* THE REQUEST
Present the items from the line with "You are a GUI" up to and including the line with "(x=68, y=28)" as a two-column CSV with the columns request and answer, one row per item. Put each value in a single quoted field with line breaks turned into spaces, and leave the pictures out.

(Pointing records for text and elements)
************
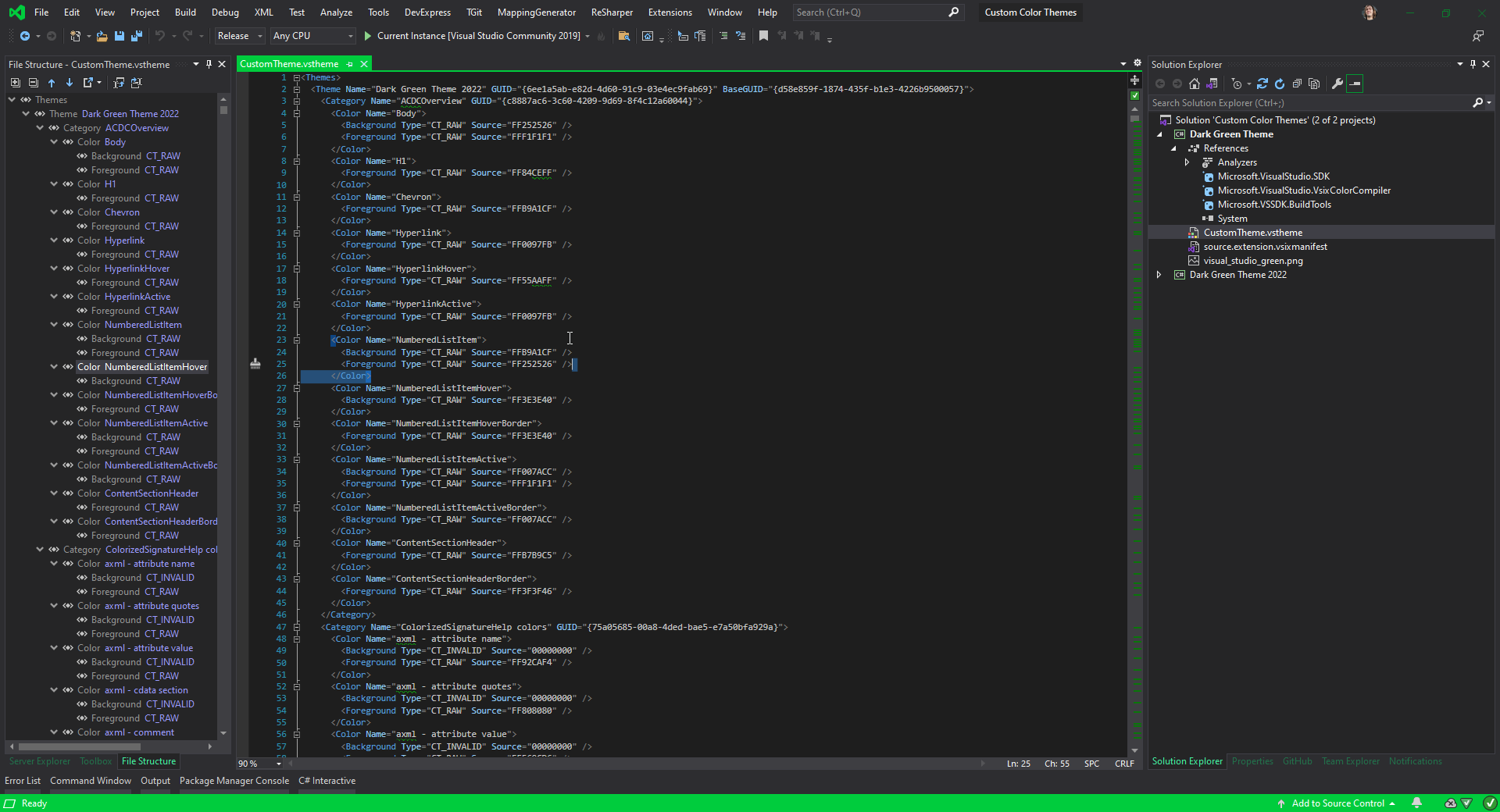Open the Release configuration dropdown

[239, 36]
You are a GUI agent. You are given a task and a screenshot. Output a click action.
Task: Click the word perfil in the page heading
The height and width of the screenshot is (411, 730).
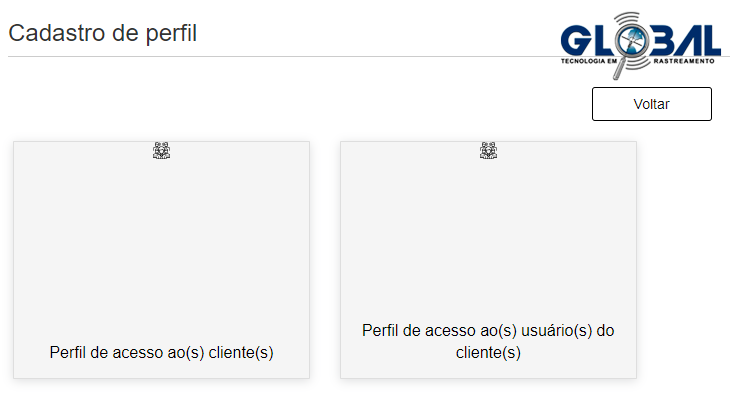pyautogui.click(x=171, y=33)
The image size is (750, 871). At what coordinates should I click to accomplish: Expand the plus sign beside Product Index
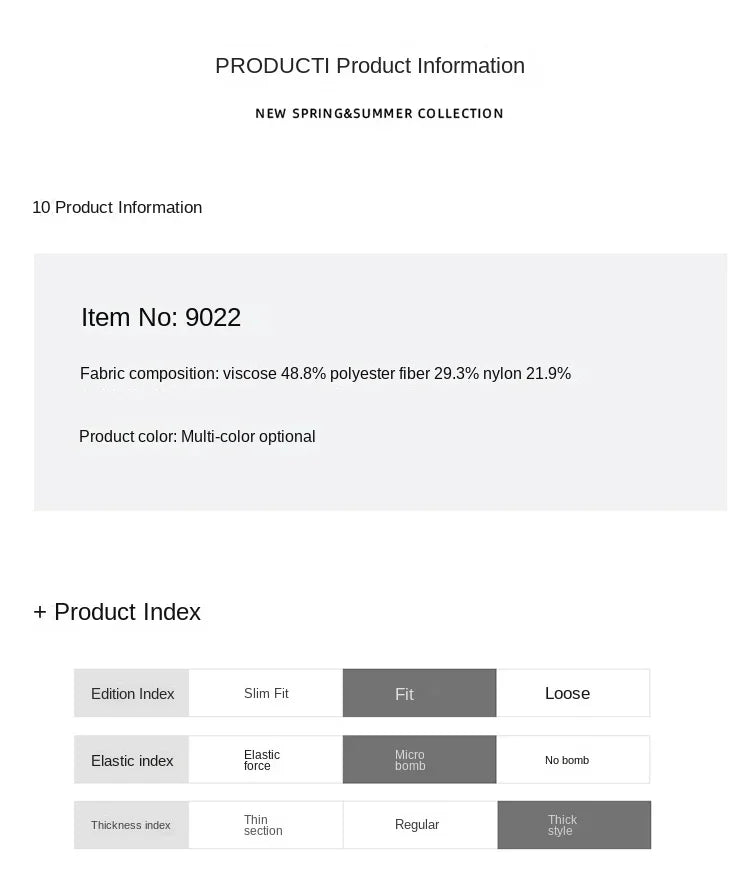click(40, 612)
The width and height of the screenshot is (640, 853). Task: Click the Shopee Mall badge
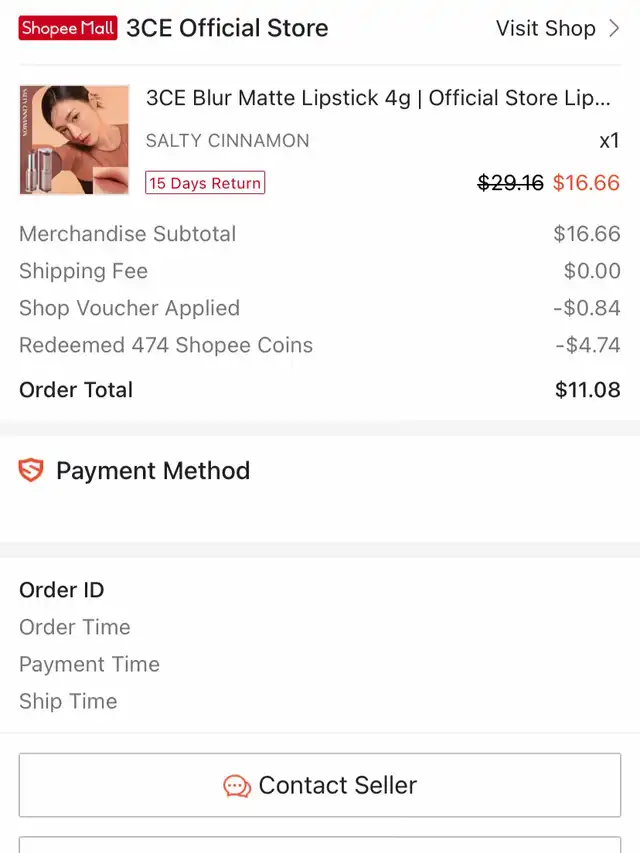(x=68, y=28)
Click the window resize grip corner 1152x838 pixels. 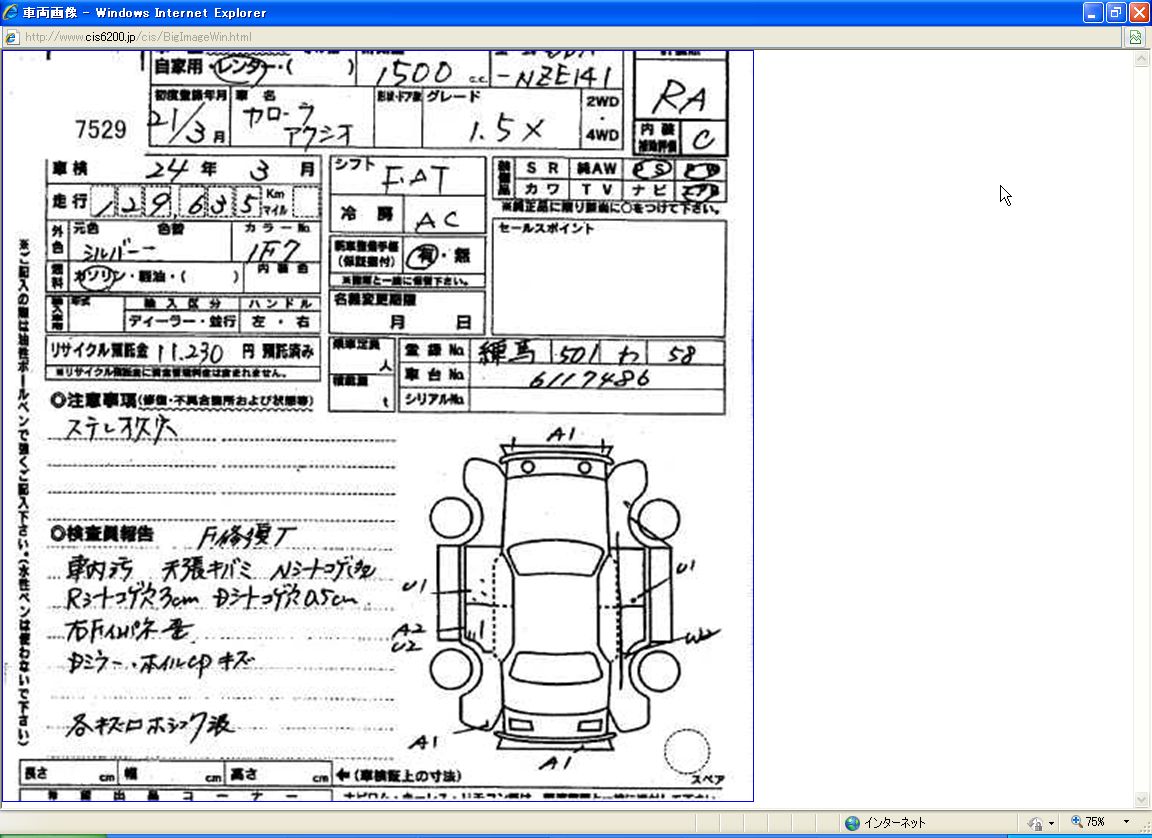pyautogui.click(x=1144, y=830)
************
* WRITTEN RESPONSE
request,answer
"You are a GUI agent. You are given a task and a screenshot. Output a click action. Task: Click the word perfil in the page heading The height and width of the screenshot is (411, 730).","pyautogui.click(x=171, y=33)"
"The image size is (750, 871). At what coordinates should I click to accomplish: Expand the plus sign beside Product Index","click(40, 612)"
"The width and height of the screenshot is (640, 853). Task: Click the Shopee Mall badge","(x=68, y=28)"